### TASK REQUIREMENTS
Only the lines of the data below from the one with "Where should I" through the one with "Click the Independent" are wanted. Repeat them exactly.

### INFORMATION GIVEN
-.-.-

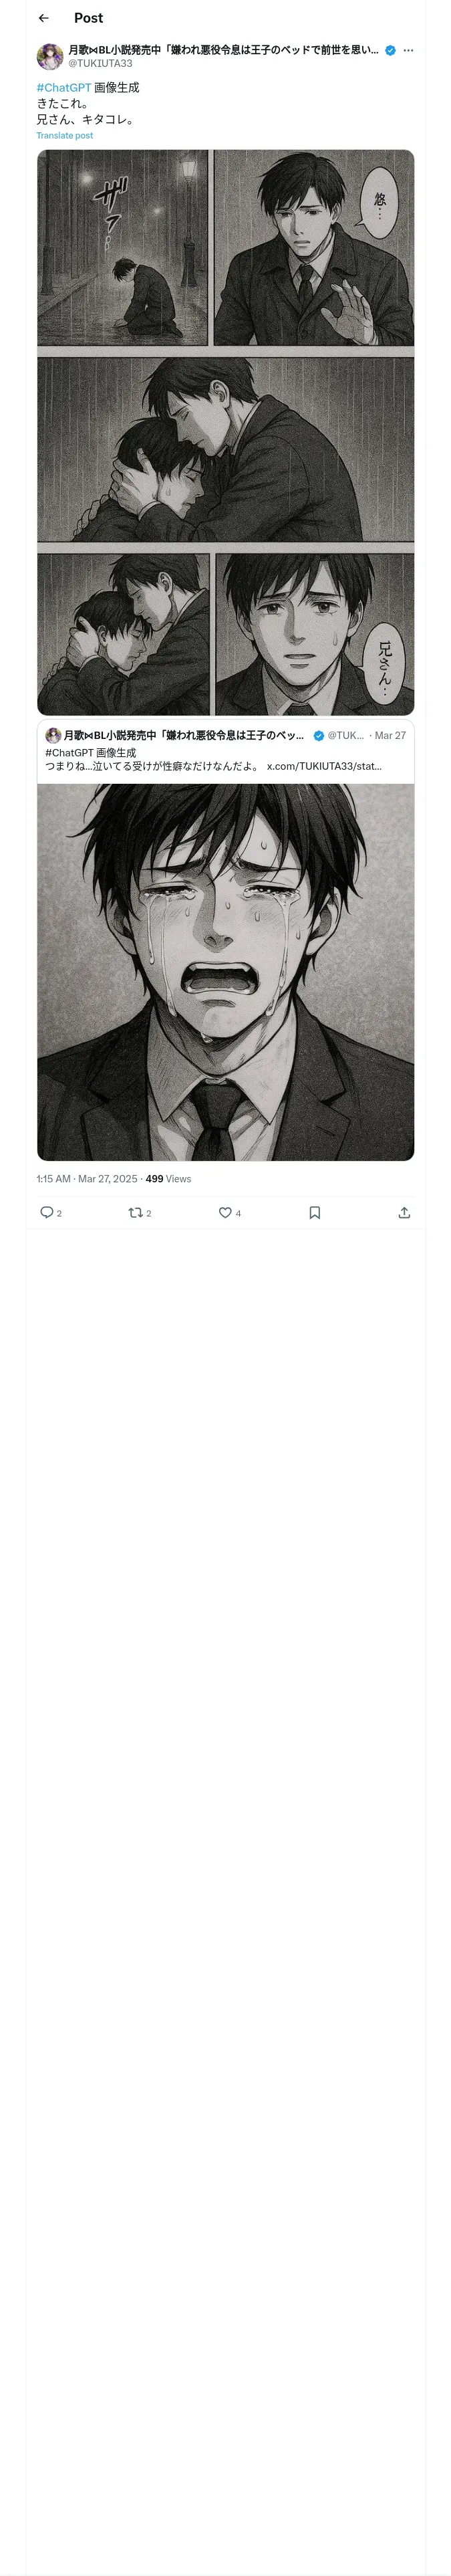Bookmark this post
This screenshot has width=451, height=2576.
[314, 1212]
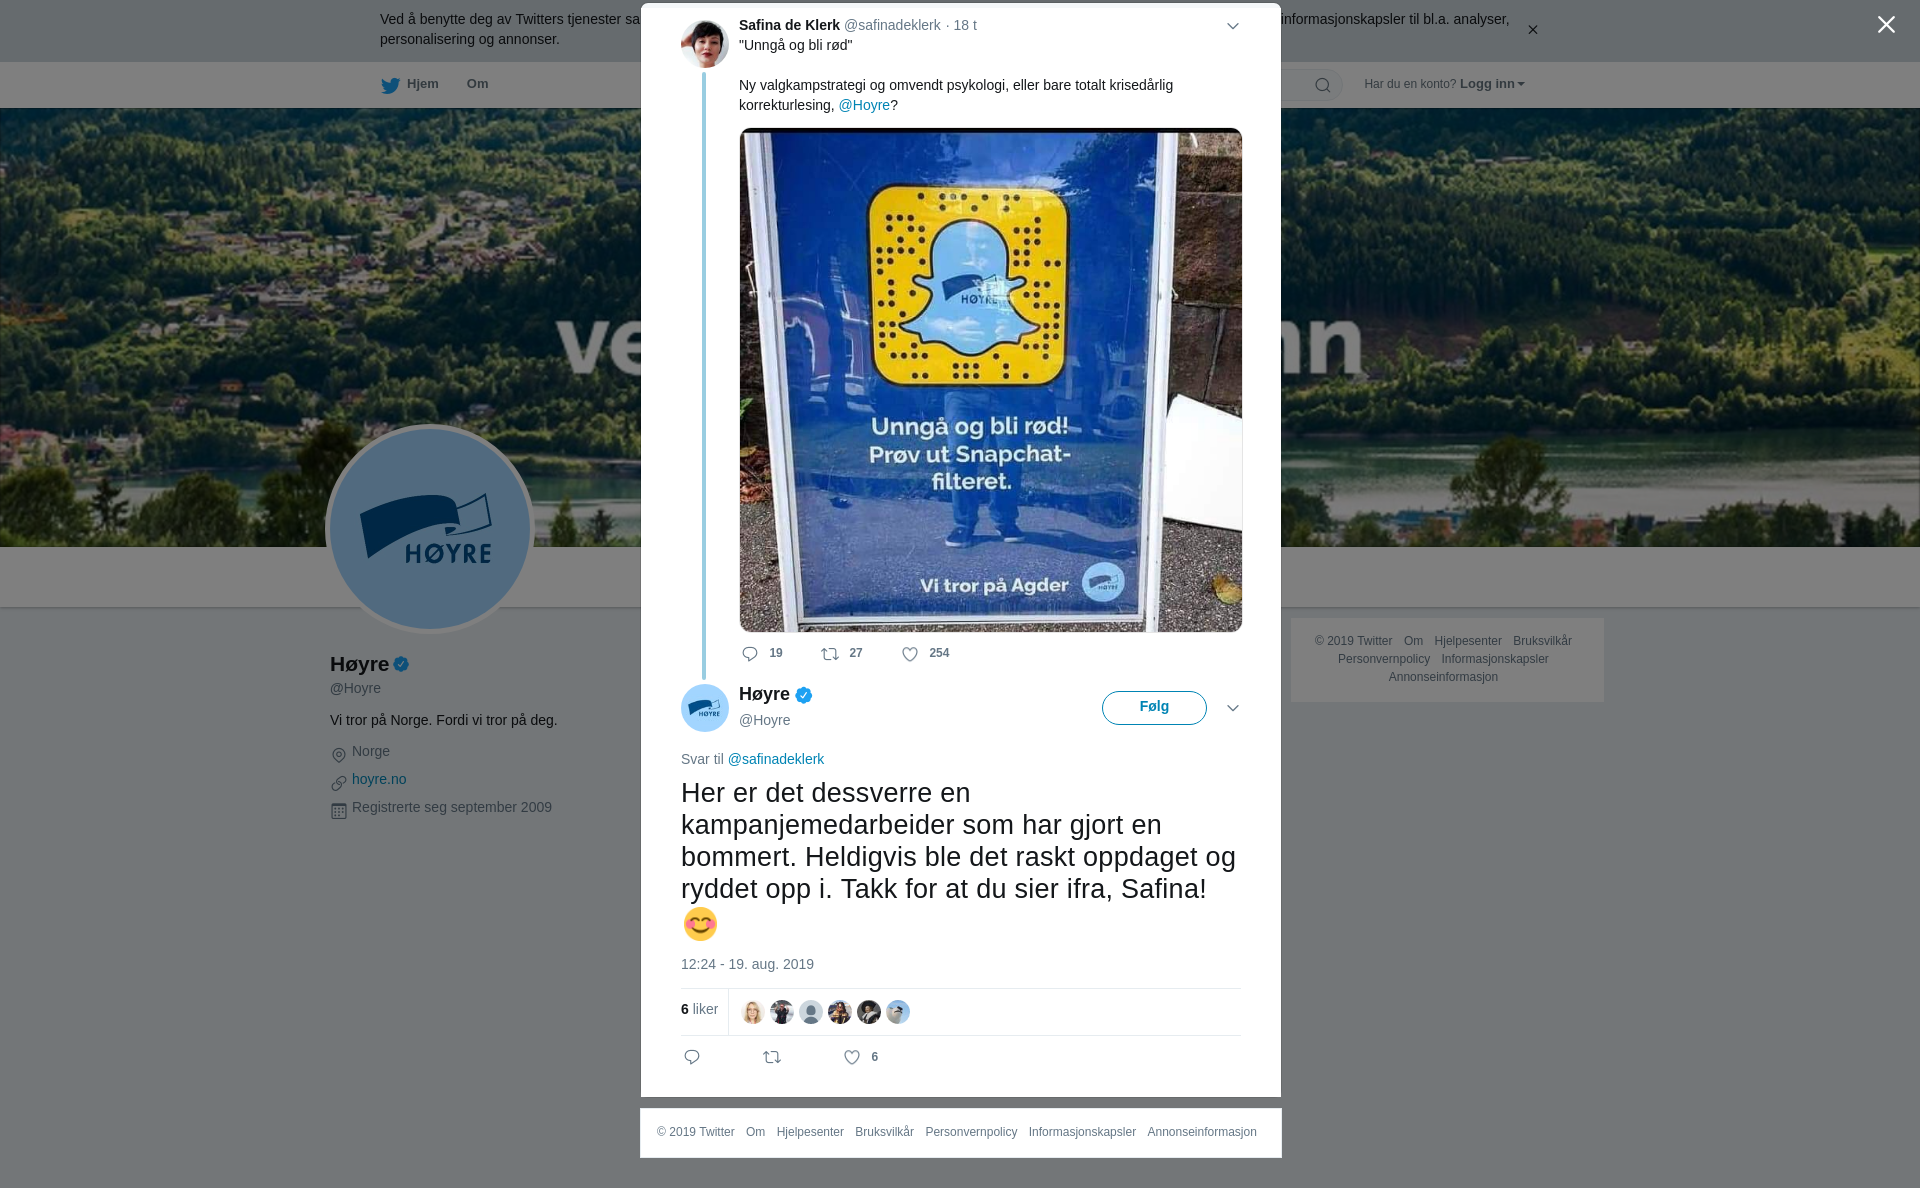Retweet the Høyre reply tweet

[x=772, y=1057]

-.-.-

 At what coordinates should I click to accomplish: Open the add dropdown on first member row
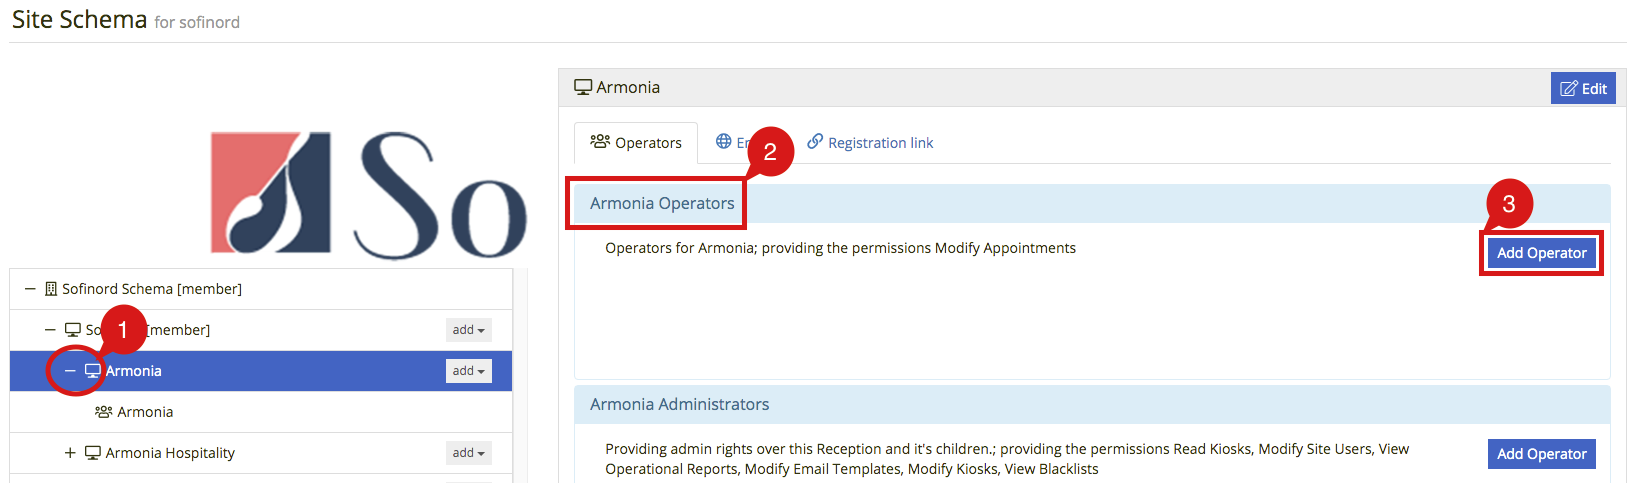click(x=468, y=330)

-.-.-

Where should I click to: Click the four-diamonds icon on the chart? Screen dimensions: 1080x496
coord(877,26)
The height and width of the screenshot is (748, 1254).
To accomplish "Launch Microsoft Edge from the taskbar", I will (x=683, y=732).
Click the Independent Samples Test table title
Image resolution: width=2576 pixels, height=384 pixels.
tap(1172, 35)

-.-.-

### OUTPUT
Where should I click to: Click the four-diamonds icon on the chart? Screen dimensions: 1080x496
coord(877,26)
The height and width of the screenshot is (748, 1254).
To accomplish "Launch Microsoft Edge from the taskbar", I will (x=683, y=732).
Click the Independent Samples Test table title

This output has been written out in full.